--- START SUPPLIED ENTRIES ---
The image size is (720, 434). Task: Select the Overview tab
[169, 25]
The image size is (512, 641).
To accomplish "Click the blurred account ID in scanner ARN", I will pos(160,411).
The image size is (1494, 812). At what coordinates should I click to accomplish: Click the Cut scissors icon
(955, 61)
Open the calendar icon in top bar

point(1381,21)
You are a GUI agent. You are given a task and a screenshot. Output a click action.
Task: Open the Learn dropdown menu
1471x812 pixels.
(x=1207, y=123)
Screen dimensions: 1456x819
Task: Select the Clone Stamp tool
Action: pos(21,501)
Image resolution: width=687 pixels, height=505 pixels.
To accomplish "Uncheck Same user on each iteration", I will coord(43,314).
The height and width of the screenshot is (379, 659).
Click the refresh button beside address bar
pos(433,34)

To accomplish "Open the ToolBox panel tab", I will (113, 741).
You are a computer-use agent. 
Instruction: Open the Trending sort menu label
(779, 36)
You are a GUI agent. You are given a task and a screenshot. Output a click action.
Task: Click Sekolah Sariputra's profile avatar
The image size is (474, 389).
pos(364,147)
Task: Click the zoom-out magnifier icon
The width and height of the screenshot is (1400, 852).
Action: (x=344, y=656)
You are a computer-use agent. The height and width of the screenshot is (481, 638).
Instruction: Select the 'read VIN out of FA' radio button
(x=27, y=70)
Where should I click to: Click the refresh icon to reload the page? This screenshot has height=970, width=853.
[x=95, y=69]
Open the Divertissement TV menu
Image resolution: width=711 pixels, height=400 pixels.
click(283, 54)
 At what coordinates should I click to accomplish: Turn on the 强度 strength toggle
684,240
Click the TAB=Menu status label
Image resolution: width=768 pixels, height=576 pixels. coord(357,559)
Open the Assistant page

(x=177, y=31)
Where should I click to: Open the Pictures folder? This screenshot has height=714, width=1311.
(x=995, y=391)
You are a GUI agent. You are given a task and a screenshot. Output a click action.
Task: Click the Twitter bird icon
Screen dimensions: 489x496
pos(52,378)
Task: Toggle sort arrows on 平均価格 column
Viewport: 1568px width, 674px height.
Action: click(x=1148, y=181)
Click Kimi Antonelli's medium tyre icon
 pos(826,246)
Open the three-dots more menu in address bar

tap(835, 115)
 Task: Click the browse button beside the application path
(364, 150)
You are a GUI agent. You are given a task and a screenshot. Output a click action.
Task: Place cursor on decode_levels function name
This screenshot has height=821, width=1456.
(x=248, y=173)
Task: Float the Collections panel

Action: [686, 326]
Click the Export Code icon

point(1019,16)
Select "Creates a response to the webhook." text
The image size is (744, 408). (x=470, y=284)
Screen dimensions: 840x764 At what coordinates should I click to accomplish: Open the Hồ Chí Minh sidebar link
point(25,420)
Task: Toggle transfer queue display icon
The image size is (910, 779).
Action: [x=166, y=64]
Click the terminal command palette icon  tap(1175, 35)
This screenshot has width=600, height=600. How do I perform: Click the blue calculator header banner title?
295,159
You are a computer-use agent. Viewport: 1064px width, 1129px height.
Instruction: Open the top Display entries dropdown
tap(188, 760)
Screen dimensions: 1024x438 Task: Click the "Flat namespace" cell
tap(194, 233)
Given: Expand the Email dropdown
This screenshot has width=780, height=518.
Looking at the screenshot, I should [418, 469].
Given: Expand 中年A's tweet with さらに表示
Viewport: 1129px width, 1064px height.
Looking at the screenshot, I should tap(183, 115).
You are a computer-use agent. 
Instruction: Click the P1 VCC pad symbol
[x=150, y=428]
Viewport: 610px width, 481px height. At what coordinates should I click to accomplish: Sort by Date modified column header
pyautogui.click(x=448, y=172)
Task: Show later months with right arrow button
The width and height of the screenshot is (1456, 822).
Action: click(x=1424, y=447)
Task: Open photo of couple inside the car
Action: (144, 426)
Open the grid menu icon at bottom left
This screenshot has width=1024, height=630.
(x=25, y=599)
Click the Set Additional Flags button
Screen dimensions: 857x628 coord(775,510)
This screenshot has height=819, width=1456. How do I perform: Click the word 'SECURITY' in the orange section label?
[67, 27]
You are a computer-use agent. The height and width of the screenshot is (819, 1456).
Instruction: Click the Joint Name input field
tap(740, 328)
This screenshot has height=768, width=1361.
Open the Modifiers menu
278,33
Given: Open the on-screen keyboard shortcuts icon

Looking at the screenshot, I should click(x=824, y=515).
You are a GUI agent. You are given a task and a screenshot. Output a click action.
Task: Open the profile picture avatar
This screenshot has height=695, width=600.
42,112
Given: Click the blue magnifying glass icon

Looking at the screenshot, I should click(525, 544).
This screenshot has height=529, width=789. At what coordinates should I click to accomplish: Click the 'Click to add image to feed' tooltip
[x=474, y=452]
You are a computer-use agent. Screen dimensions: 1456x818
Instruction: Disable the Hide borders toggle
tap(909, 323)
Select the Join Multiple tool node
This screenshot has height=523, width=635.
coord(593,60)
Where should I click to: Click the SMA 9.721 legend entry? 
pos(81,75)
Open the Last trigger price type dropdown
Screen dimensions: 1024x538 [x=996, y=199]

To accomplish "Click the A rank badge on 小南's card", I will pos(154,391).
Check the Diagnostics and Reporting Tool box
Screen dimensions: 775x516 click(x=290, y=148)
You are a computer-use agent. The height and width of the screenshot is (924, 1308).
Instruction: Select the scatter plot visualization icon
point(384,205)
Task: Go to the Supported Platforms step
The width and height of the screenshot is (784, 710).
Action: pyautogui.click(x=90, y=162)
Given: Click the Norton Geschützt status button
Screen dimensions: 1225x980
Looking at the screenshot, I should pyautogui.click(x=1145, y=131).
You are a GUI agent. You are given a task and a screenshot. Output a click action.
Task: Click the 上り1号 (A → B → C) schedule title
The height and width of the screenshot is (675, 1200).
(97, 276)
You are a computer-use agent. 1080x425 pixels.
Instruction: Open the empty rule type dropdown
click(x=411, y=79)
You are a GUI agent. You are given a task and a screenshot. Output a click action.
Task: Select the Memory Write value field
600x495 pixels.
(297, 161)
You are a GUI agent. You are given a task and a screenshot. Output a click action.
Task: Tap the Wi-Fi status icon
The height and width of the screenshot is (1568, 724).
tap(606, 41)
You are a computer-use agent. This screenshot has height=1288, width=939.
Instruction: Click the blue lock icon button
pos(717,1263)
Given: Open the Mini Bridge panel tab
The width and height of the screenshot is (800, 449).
--- END SUPPLIED ENTRIES ---
▶ [TASK TO COMPLETE]: Could you write out the material above again, switching every "GUI agent" to "screen agent" and leaving everything else unchanged?

▶ [WRITTEN SOLUTION]:
The image size is (720, 434). Task: Select the Overview tab
[169, 25]
The image size is (512, 641).
To accomplish "Click the blurred account ID in scanner ARN", I will pos(160,411).
The image size is (1494, 812). At what coordinates should I click to accomplish: Click the Cut scissors icon
(955, 61)
Open the calendar icon in top bar

point(1381,21)
You are a screen agent. You are given a task and a screenshot. Output a click action.
Task: Open the Learn dropdown menu
1471x812 pixels.
(x=1207, y=123)
Screen dimensions: 1456x819
Task: Select the Clone Stamp tool
Action: pos(21,501)
Image resolution: width=687 pixels, height=505 pixels.
To accomplish "Uncheck Same user on each iteration", I will coord(43,314).
The height and width of the screenshot is (379, 659).
Click the refresh button beside address bar
pos(433,34)

To accomplish "Open the ToolBox panel tab", I will (113, 741).
You are a computer-use agent. 
Instruction: Open the Trending sort menu label
(779, 36)
You are a screen agent. You are given a task and a screenshot. Output a click action.
Task: Click Sekolah Sariputra's profile avatar
The image size is (474, 389).
pos(364,147)
Task: Click the zoom-out magnifier icon
The width and height of the screenshot is (1400, 852).
Action: (x=344, y=656)
You are a computer-use agent. The height and width of the screenshot is (481, 638).
Instruction: Select the 'read VIN out of FA' radio button
(x=27, y=70)
Where should I click to: Click the refresh icon to reload the page? This screenshot has height=970, width=853.
[x=95, y=69]
Open the Divertissement TV menu
Image resolution: width=711 pixels, height=400 pixels.
click(283, 54)
 At what coordinates should I click to accomplish: Turn on the 强度 strength toggle
684,240
Click the TAB=Menu status label
Image resolution: width=768 pixels, height=576 pixels. coord(357,559)
Open the Assistant page

(x=177, y=31)
Where should I click to: Open the Pictures folder? This screenshot has height=714, width=1311.
(x=995, y=391)
You are a screen agent. You are given a task and a screenshot. Output a click action.
Task: Click the Twitter bird icon
Screen dimensions: 489x496
pos(52,378)
Task: Toggle sort arrows on 平均価格 column
Viewport: 1568px width, 674px height.
Action: click(x=1148, y=181)
Click Kimi Antonelli's medium tyre icon
 pos(826,246)
Open the three-dots more menu in address bar

tap(835, 115)
 Task: Click the browse button beside the application path
(364, 150)
You are a screen agent. You are given a task and a screenshot. Output a click action.
Task: Place cursor on decode_levels function name
This screenshot has height=821, width=1456.
(x=248, y=173)
Task: Float the Collections panel

Action: [686, 326]
Click the Export Code icon

point(1019,16)
Select "Creates a response to the webhook." text
The image size is (744, 408). (x=470, y=284)
Screen dimensions: 840x764 At what coordinates should I click to accomplish: Open the Hồ Chí Minh sidebar link
point(25,420)
Task: Toggle transfer queue display icon
The image size is (910, 779).
Action: [x=166, y=64]
Click the terminal command palette icon  tap(1175, 35)
This screenshot has width=600, height=600. How do I perform: Click the blue calculator header banner title?
295,159
You are a computer-use agent. Viewport: 1064px width, 1129px height.
Instruction: Open the top Display entries dropdown
tap(188, 760)
Screen dimensions: 1024x438 Task: Click the "Flat namespace" cell
tap(194, 233)
Given: Expand the Email dropdown
This screenshot has width=780, height=518.
Looking at the screenshot, I should [418, 469].
Given: Expand 中年A's tweet with さらに表示
Viewport: 1129px width, 1064px height.
Looking at the screenshot, I should tap(183, 115).
You are a computer-use agent. 
Instruction: Click the P1 VCC pad symbol
[x=150, y=428]
Viewport: 610px width, 481px height. At what coordinates should I click to accomplish: Sort by Date modified column header
pyautogui.click(x=448, y=172)
Task: Show later months with right arrow button
The width and height of the screenshot is (1456, 822).
Action: click(x=1424, y=447)
Task: Open photo of couple inside the car
Action: (144, 426)
Open the grid menu icon at bottom left
This screenshot has width=1024, height=630.
(x=25, y=599)
Click the Set Additional Flags button
Screen dimensions: 857x628 coord(775,510)
This screenshot has height=819, width=1456. How do I perform: Click the word 'SECURITY' in the orange section label?
[67, 27]
You are a computer-use agent. The height and width of the screenshot is (819, 1456).
Instruction: Click the Joint Name input field
tap(740, 328)
This screenshot has height=768, width=1361.
Open the Modifiers menu
278,33
Given: Open the on-screen keyboard shortcuts icon

Looking at the screenshot, I should click(x=824, y=515).
You are a screen agent. You are given a task and a screenshot. Output a click action.
Task: Open the profile picture avatar
This screenshot has height=695, width=600.
42,112
Given: Click the blue magnifying glass icon

Looking at the screenshot, I should click(525, 544).
This screenshot has height=529, width=789. At what coordinates should I click to accomplish: Click the 'Click to add image to feed' tooltip
[x=474, y=452]
You are a computer-use agent. Screen dimensions: 1456x818
Instruction: Disable the Hide borders toggle
tap(909, 323)
Select the Join Multiple tool node
This screenshot has height=523, width=635.
coord(593,60)
Where should I click to: Click the SMA 9.721 legend entry? 
pos(81,75)
Open the Last trigger price type dropdown
Screen dimensions: 1024x538 [x=996, y=199]

To accomplish "Click the A rank badge on 小南's card", I will pos(154,391).
Check the Diagnostics and Reporting Tool box
Screen dimensions: 775x516 click(x=290, y=148)
You are a computer-use agent. The height and width of the screenshot is (924, 1308).
Instruction: Select the scatter plot visualization icon
point(384,205)
Task: Go to the Supported Platforms step
The width and height of the screenshot is (784, 710).
Action: pyautogui.click(x=90, y=162)
Given: Click the Norton Geschützt status button
Screen dimensions: 1225x980
Looking at the screenshot, I should pyautogui.click(x=1145, y=131).
You are a screen agent. You are given a task and a screenshot. Output a click action.
Task: Click the 上り1号 (A → B → C) schedule title
The height and width of the screenshot is (675, 1200).
(97, 276)
You are a computer-use agent. 1080x425 pixels.
Instruction: Open the empty rule type dropdown
click(x=411, y=79)
You are a screen agent. You are given a task and a screenshot. Output a click action.
Task: Select the Memory Write value field
600x495 pixels.
(297, 161)
You are a screen agent. You are given a task and a screenshot. Output a click action.
Task: Tap the Wi-Fi status icon
The height and width of the screenshot is (1568, 724).
tap(606, 41)
You are a computer-use agent. This screenshot has height=1288, width=939.
Instruction: Click the blue lock icon button
pos(717,1263)
Given: Open the Mini Bridge panel tab
The width and height of the screenshot is (800, 449).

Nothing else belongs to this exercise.